• [PROBLEM TO WORK ON]:
Reproduce verbatim the lines from the one containing "You are a computer-use" through the last of the lines below, inclusive.

• [DATA LISTING]:
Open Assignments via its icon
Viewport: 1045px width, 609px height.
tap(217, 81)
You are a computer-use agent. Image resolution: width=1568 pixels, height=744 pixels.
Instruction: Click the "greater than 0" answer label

• [TASK ANSWER]:
You are a computer-use agent. Image resolution: width=1568 pixels, height=744 pixels.
Instruction: Click the "greater than 0" answer label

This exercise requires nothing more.